Sayd

Listen API — Real-time STT

Raw real-time speech-to-text without AI cleaning. Create a session, get a WebSocket URL, and connect directly. You get interim and final transcripts — perfect for live captions, voice commands, or building your own processing pipeline.

Python
from sayd_ai import Sayd

client = Sayd(api_key="sk-your-key")

# Create a real-time STT session (no AI cleaning)
session = client.listen.create(
    language="multi",      # "en", "zh", or "multi"
    sample_rate=16000,     # 8000 or 16000 Hz
    codec="pcm16",         # "pcm16", "opus", or "opus_fs320"
)

# Connect to the WebSocket URL directly
print(f"Session: {session.session_id}")
print(f"Connect: {session.websocket_url}")

# Use any WebSocket client to stream audio
import websockets.sync.client, json

with websockets.sync.client.connect(session.websocket_url) as ws:
    msg = json.loads(ws.recv())  # {"type": "ready"}

    # Send audio chunks (PCM16, 100ms each)
    ws.send(audio_bytes)

    # Receive live transcripts
    for msg in ws:
        data = json.loads(msg)
        if data["type"] == "partial":
            print(f"\r  {data['text']}", end="", flush=True)
        elif data["type"] == "sentence":
            print(f"\n[final] {data['text']}")
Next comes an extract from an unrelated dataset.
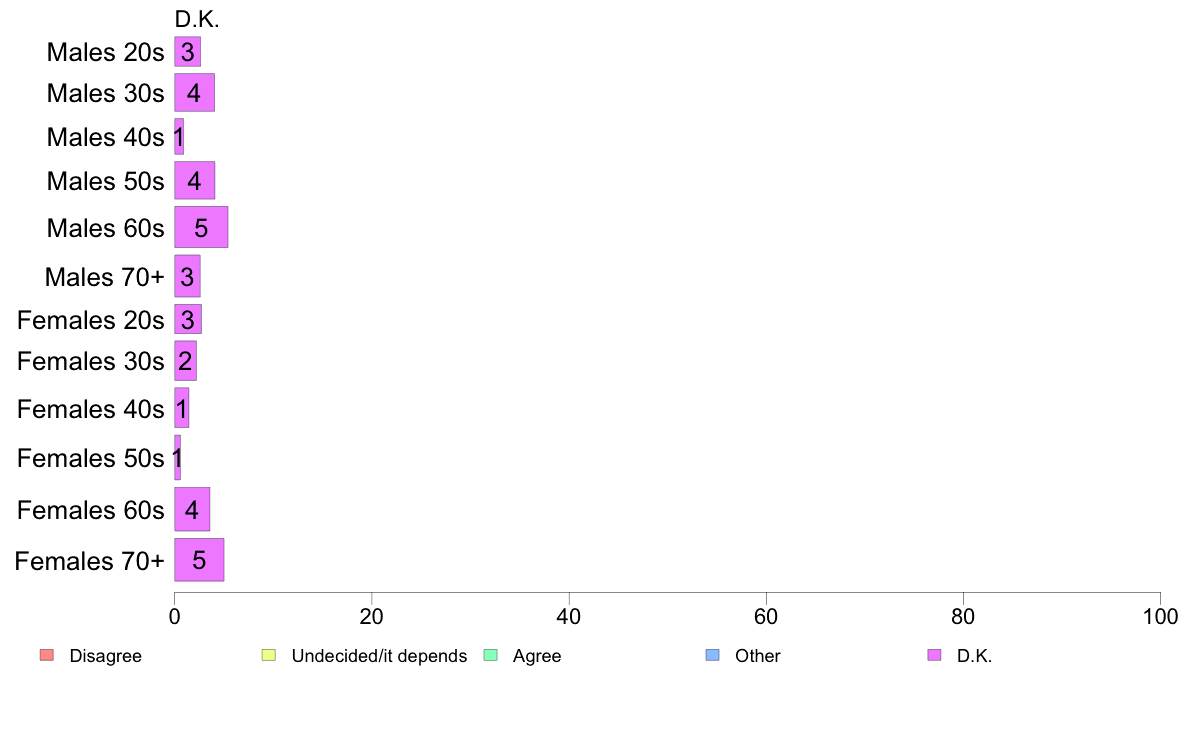
Task: Click the Agree legend label text
Action: [x=537, y=656]
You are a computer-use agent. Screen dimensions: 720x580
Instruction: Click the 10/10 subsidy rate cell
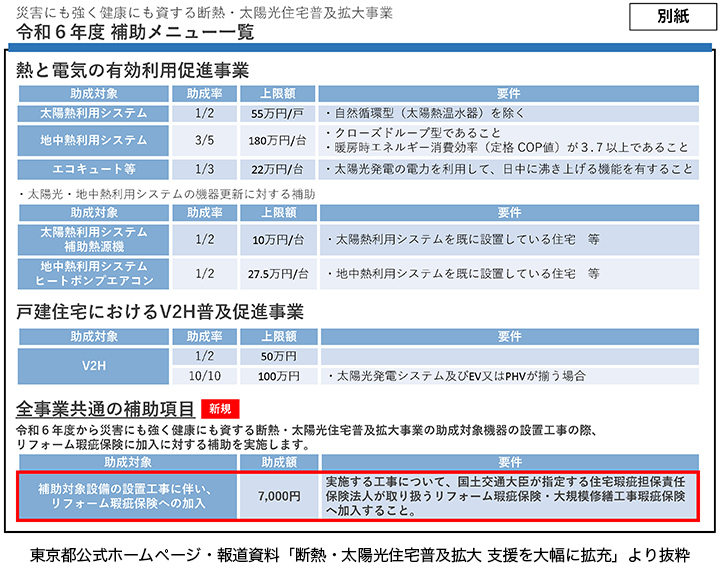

    ws.send(json.dumps({"type": "end"}))

# List & retrieve sessions
sessions = client.listen.list(limit=10)
detail = client.listen.get(session.session_id)

API Endpoints

POST/v1/listenCreate a Listen session (returns WebSocket URL)
GET/v1/listenList Listen sessions
GET/v1/listen/{id}Get Listen session details & transcripts